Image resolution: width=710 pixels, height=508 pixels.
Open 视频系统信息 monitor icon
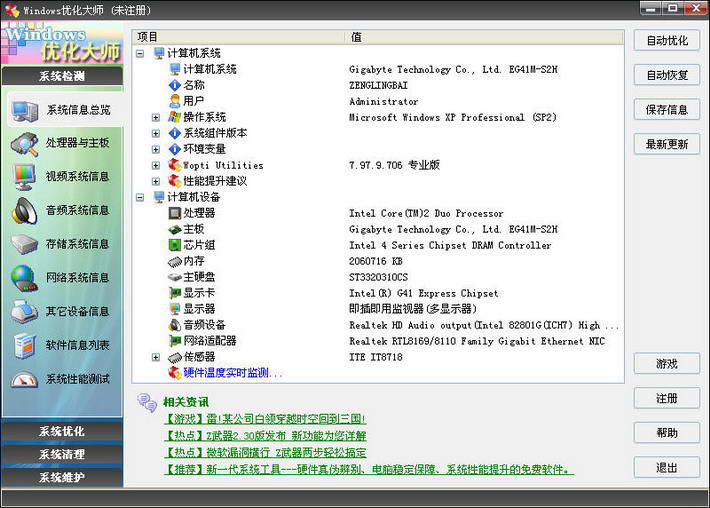click(25, 177)
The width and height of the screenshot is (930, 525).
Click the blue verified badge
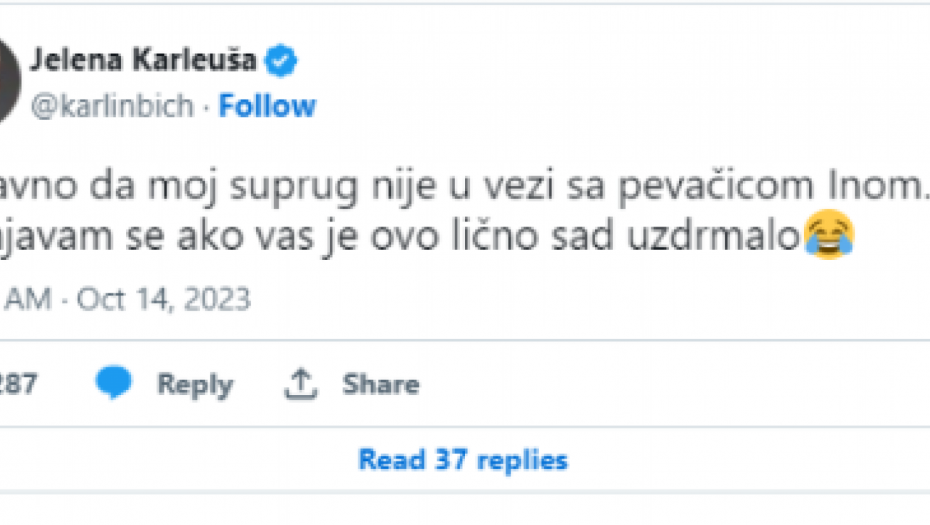(281, 63)
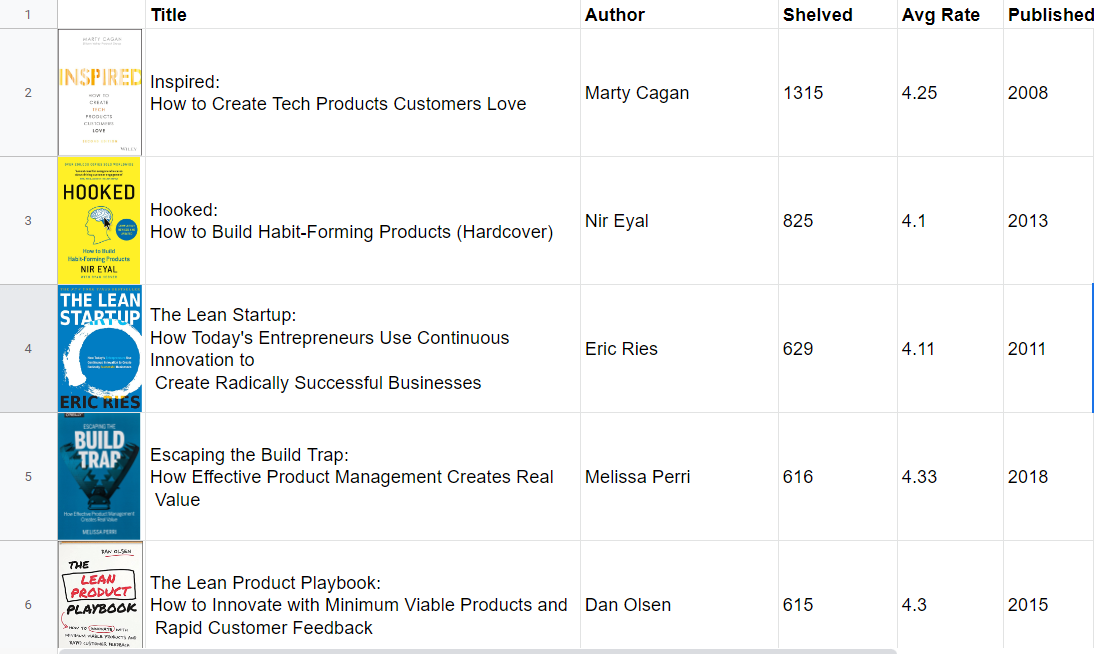Click the 1315 shelved count cell
Screen dimensions: 1094x654
pyautogui.click(x=803, y=93)
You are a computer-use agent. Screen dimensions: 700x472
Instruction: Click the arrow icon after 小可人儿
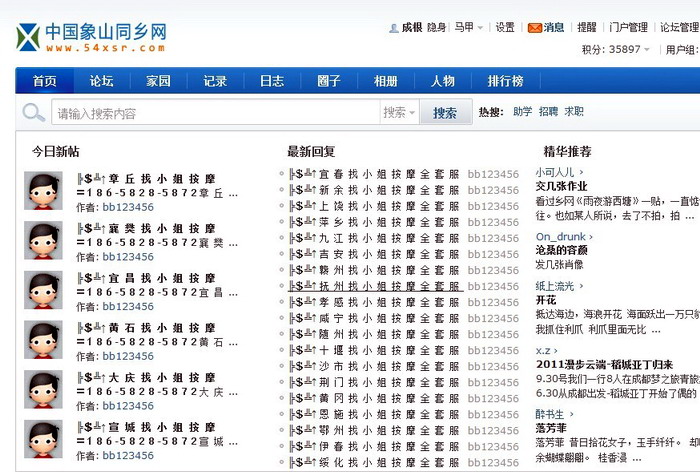(583, 172)
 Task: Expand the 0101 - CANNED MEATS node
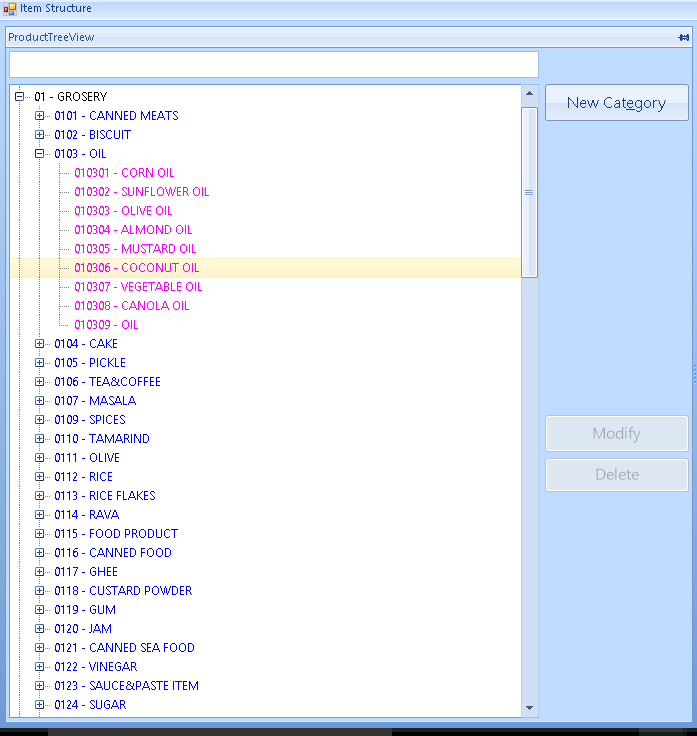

- EXERCISE REQUIREMENTS -
Above are the records. Identify each line that contains the word "width".

- RESULT OF THIS EXERCISE -
Image resolution: width=710 pixels, height=508 pixels.
The width and height of the screenshot is (930, 525).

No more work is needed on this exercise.